Is brute force minmax search easy to understand. You might be able to easily implement the algorithm, but you still don’t know which moves it will make. In general, for any algorithm that takes a lot of compute, humans won’t be able to work out what it will do without very slowly imitating a computer. There are some algorithms we can prove theorems about. But it isn’t clear which theorems we need to prove to get “full understanding”
Another obstacle to full understanding is memory. Suppose your go bot has memorized a huge list of “if you are in such and such situation move here” type rules. You can understand how gradient descent would generate good rules in the abstract. You have inspected a few rules in detail. But there are far too many rules for a human to consider them all. And the rules depend on a choice of random seed.
Corollaries of success (non-exhaustive):
- You should be able to answer questions like “what will this bot do if someone plays mimic go against it” without actually literally checking that during play. More generally, you should know how the bot will respond to novel counter strategies
There is not in general a way to compute what an algorithm does without running it. Some algorithms are going about the problem in a deliberately slow way. However if we assume that the go algorithm has no massive known efficiency gains. (Ie no algorithm that computes the same answer using a millionth of the compute) And that the algorithm is far too compute hungry for humans doing it manually. Then it follows that humans won’t be able to work out exactly what the algorithm will do.

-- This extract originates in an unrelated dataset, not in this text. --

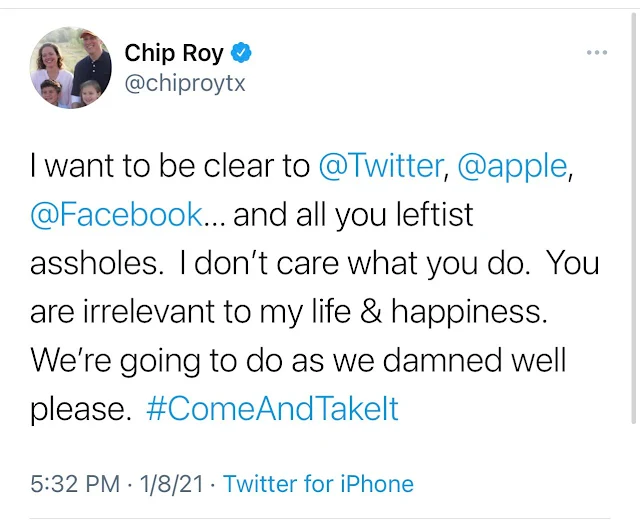Open the Twitter for iPhone source link

[x=318, y=484]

You should be able to write a computer program anew that plays go just like that go bot, without copying over all the numbers.
Being able to understand the algorithm well enough to program it for the first time, not just blindly reciting code. An ambiguous but achievable goal.

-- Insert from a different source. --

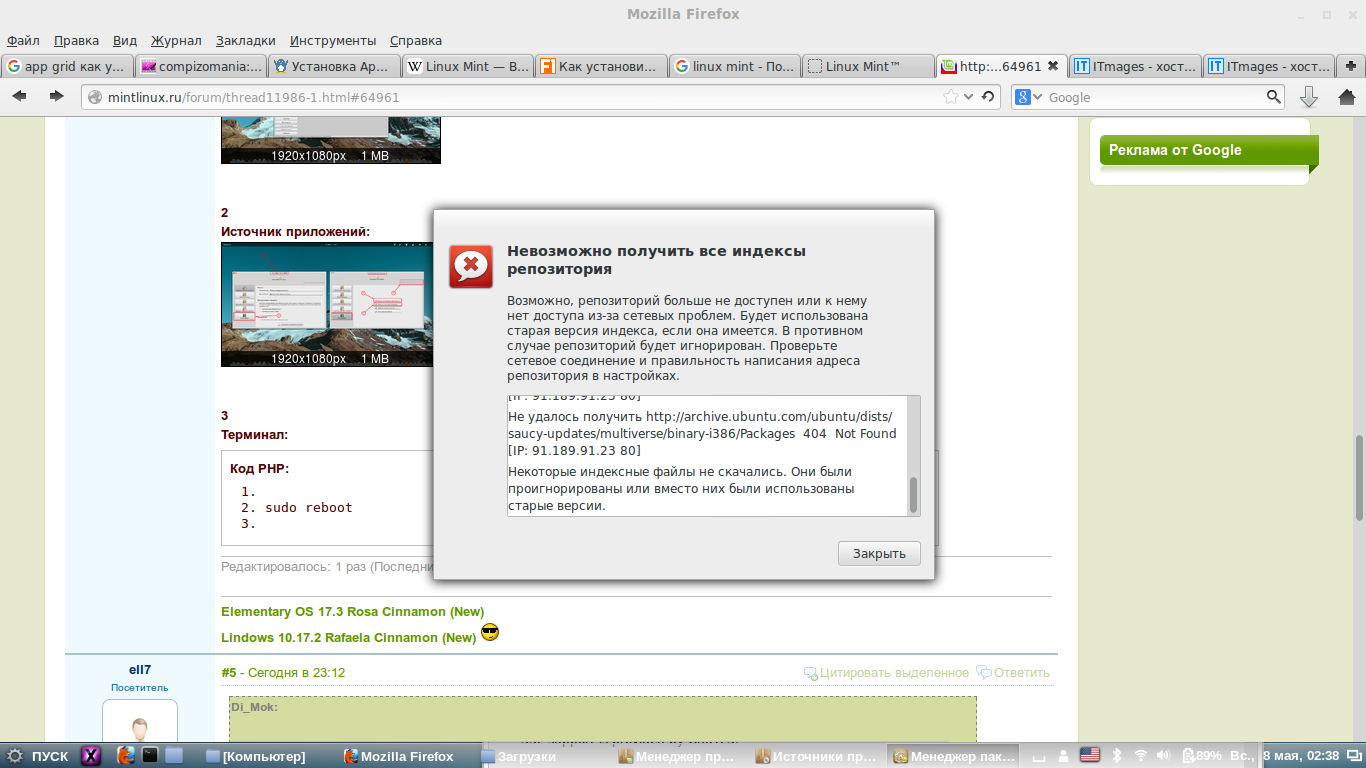This screenshot has width=1366, height=768.
Task: Open the terminal launcher in the taskbar
Action: tap(150, 756)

Suppose a bunch of people coded another Alpha go like system. The random seed is different. The layer widths are different. The learning rate is slightly different. Its trained with different batch size, for a different amount of iterations on a different database of stored games. It plays about as well. In many situations it makes a different move. The only way to get a go bot that plays exactly like alpha go is to copy everything including the random seed. This might have been picked based on lucky numbers or birthdays. You can’t rederive from first principles what was never derived from first principles. You can only copy numbers across, or pick your own lucky numbers. Numbers like batch size aren’t quite as pick your own, there are unreasonably small and large values, but there is still quite a lot of wiggle room.
- ChristianKl May 12, 2021, 8:29 AM
  2 points
  Parent
  Suppose your go bot has memorized a huge list of “if you are in such and such situation move here” type rules.
  One interesting feature of alpha go was that it was generally not playing what a go professional would see as optimal play in the end game. A go professional doesn’t play moves that obviously lose points in the late game. On the other hand alpha go played many moves that lost points, likely because it judged them not to change anything about the likelihood of winning the game given that it was ahead by enough points.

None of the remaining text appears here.